These years brought the ruin of Italy to its peak. During these years Rome was captured five times and besieged and starved three times; its population, which had once reached a million, was reduced to forty thousand, half of whom were paupers living on papal charity. Milan was destroyed and all its people killed. Hundreds of cities and villages were plunged into misery by the tyrannical demands of rulers and the plundering of armies. Areas that had previously been cultivated were abandoned, and food supplies dwindled; it is said that in those eighteen years alone five thousand people died of hunger in Picenum. The aristocracy perished, for many nobles were killed in battle or during the sack of cities, or fled, and the number remaining was so small that it was not enough to continue the life of the Roman Senate; after 579 no more mention is made of that assembly.
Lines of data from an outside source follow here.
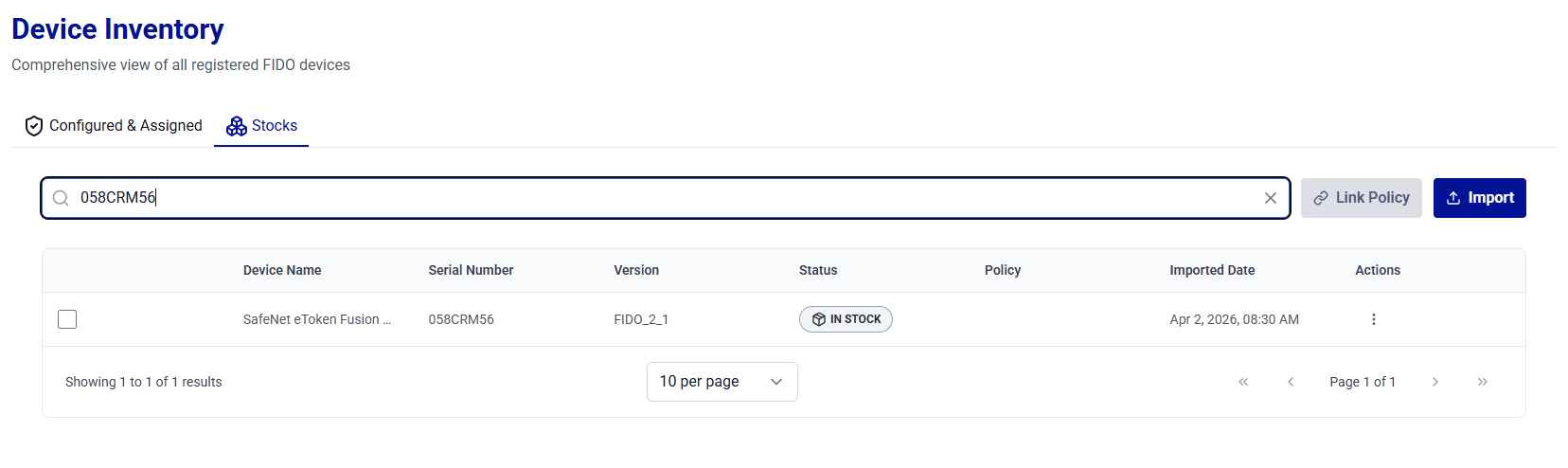Clear the search field with X
1568x468 pixels.
coord(1271,198)
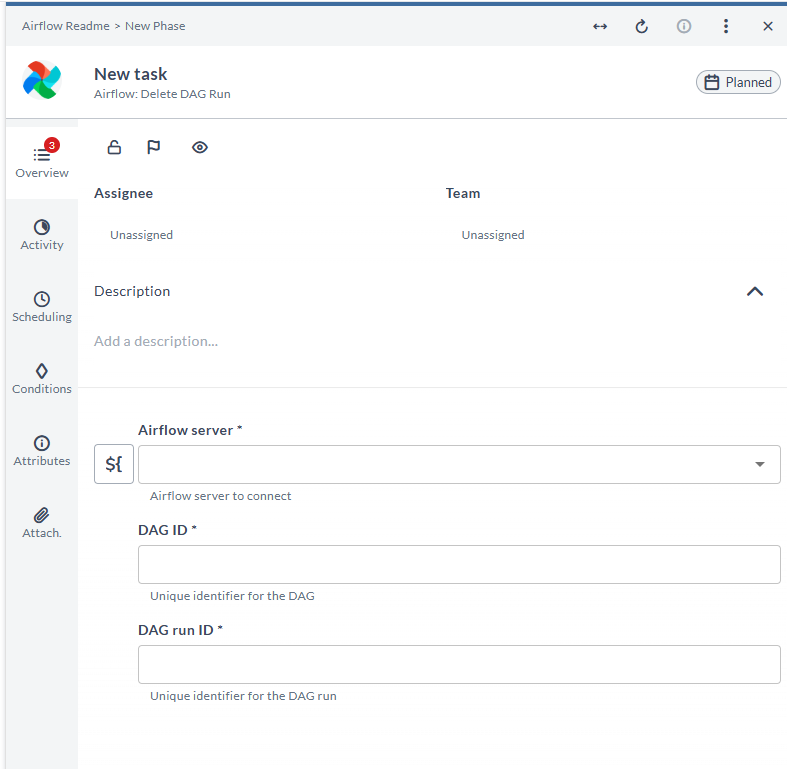The width and height of the screenshot is (787, 769).
Task: Click Add a description placeholder text
Action: point(156,341)
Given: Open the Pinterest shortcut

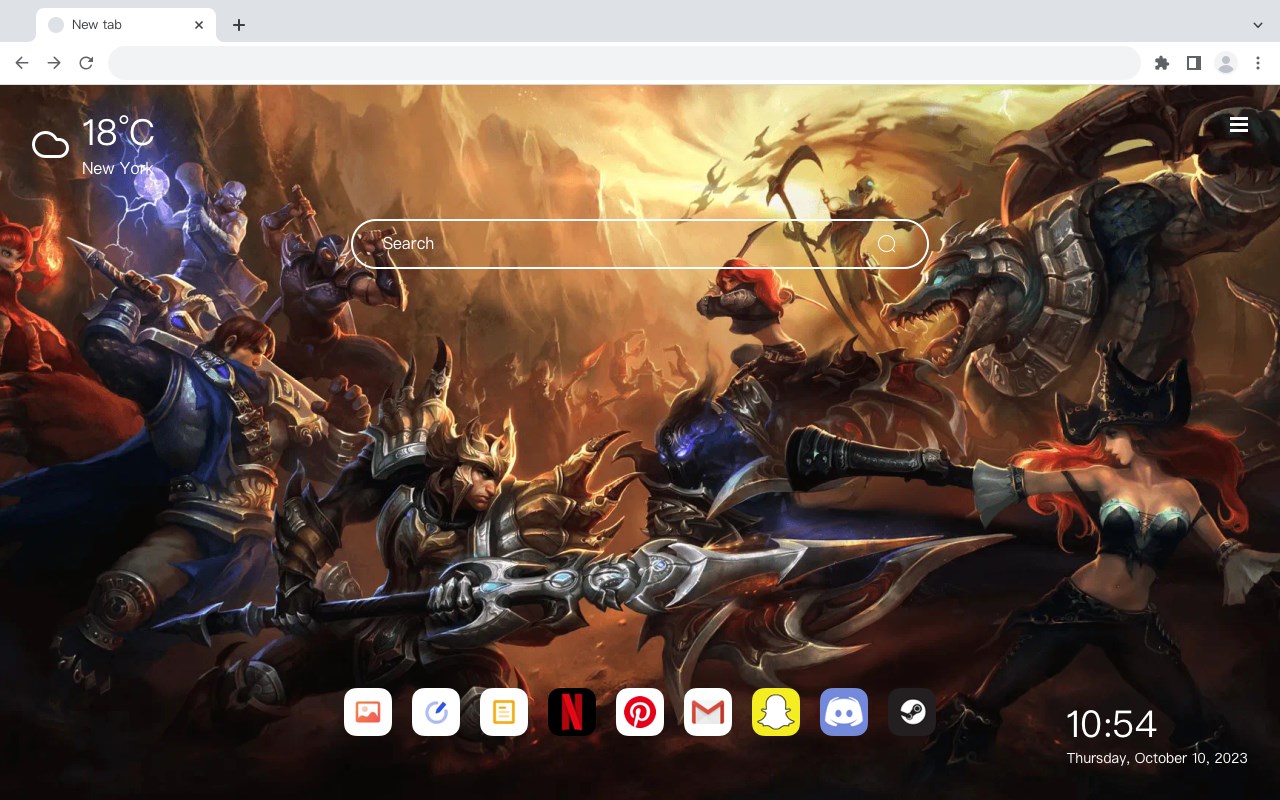Looking at the screenshot, I should [x=640, y=712].
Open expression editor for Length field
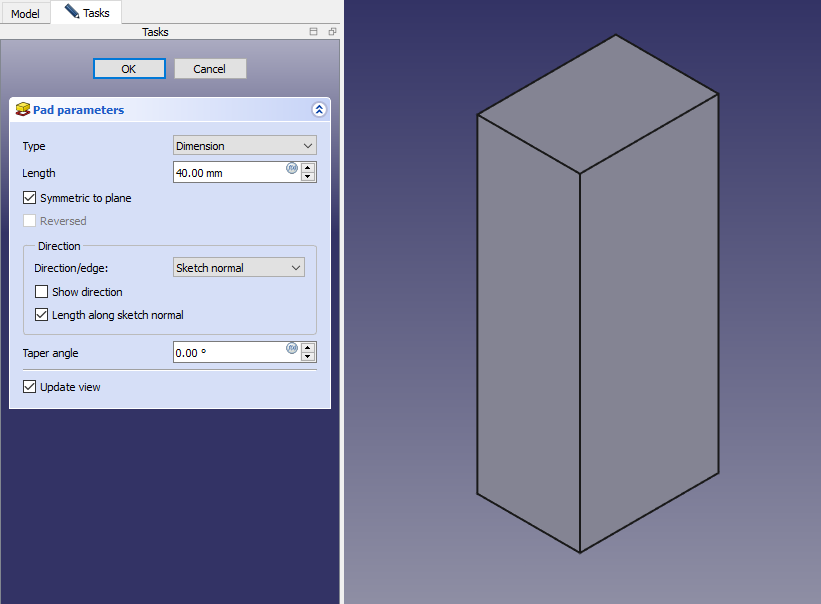Screen dimensions: 821x604 [x=292, y=168]
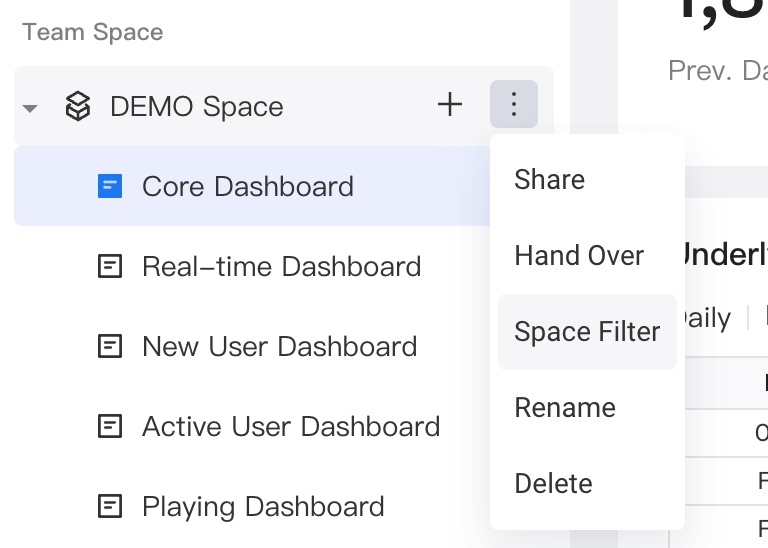Open Core Dashboard by its title text
Image resolution: width=768 pixels, height=548 pixels.
(248, 186)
The aqueducts that Theodoric had repaired were ruined and abandoned, and as a result Campania again became a vast malarial swamp that remained until our time. The magnificent baths, which depended on these aqueducts, fell into decay and remained unused. Hundreds of statues that had survived the sack of Alaric and Gaiseric were broken during the sieges or melted down to provide bullets and war materials. Now only the ruins that remained bore witness to Rome’s ancient greatness as the capital of half the world. The Eastern emperor could now rule such an Italy for a short time; but this was an expensive and hollow victory. Rome could not fully recover from the effects of this conquest until the Renaissance.

The Justinian Code

History has rightly forgotten Justinian’s wars and remembers him only for his laws. A century had passed since the publication of the Theodosian Code; many of its provisions had become obsolete under changing conditions, and many new laws had been enacted that confused the existing compilations; and the numerous contradictions in the laws hindered the performance of the duties of executors and courts. The influence of Christianity had led legislation and the interpretation of laws toward greater mildness. The civil laws of Rome often conflicted with the laws of the nations that formed the units of the empire, and many past regulations did not agree with the Hellenistic traditions of the Eastern Empire. The vast body of Roman law, instead of being a wise code, had become a mass of empirical and pompous laws.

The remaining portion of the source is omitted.